Maybe not, if you don’t like having all of your emotions (positive or negative) amplified (because microdosing seems to do that), says a study without a control published in May in PLoS One.
We can’t tell you what to do, but there is no scientific proof, says this review of the field out last month in the Journal of Psychopharmacology.
The situation is both a) the way science works, and b) shambolic from a decisionmaking standpoint.
Imagine if you ran a corporation, or a government agency, and you asked for the best available evidence on a new solution to a problem, and you were handed the equivalent of these three papers. (Or worse, news reports about them.)
That is, of course, not what would happen. Your science advisors would sort through the literature and summarize the state of the research. (That is, if you still had science advisors.)
As a member of the public, however, you’re left to sort through the drip torture of individual studies (many in mice or the equivalent) — if you were paying attention in the first place. (In this interesting but super-long WIRED piece behind the research scenes with the lead author of the Journal of Psychopharmacology review, we learn that most people who microdose have already had past experience with psychedelics — and that the placebo effect is probably largely responsible for positive microdosing responses.)

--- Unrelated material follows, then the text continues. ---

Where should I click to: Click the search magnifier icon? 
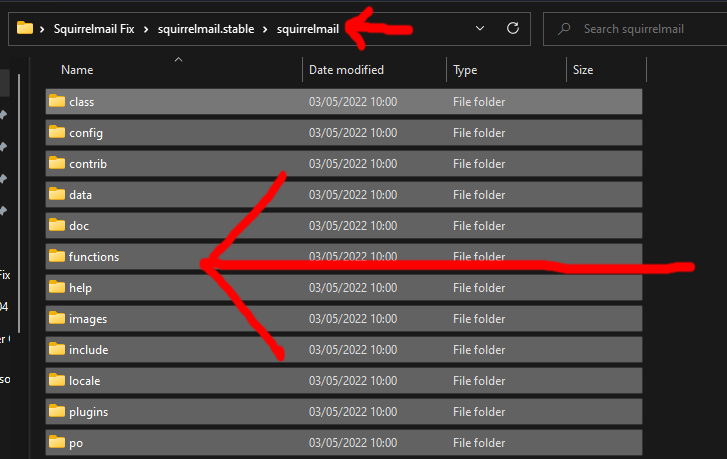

Let’s just pretend for a moment, though, that there might be a large population out there undecided about whether to microdose, and with the means and access to experiment, but also with varying levels of fear about the practice. (As well as fear, perhaps, about contributing to Tim Ferriss’ bank account.)
I’ve written several times over recent months that questions such as “should I microdose psychedelics?” give research groups a unique opportunity to capture audience and build brand awareness — through creating resource content that answers those questions by summarizing what research has found.
Content that, through search and marketing campaigns, can become a long-tail touchstone for those asking the question.
Of course, the flip side of that argument is also true: the status quo of paper-paper-paper coverage-coverage-coverage is no match for books such as Waldman’s or a media megaphone such as Ferriss. So bad ideas will be halfway around the world as science remains hunched over, lacing up its New Balance Fresh Foam 1080s.
Science wants to maintain its unique social status and role. But its main methods of dissemination in support of that privilege remain 19th century. Or, as I wrote last year, bringing a knife to a firefight.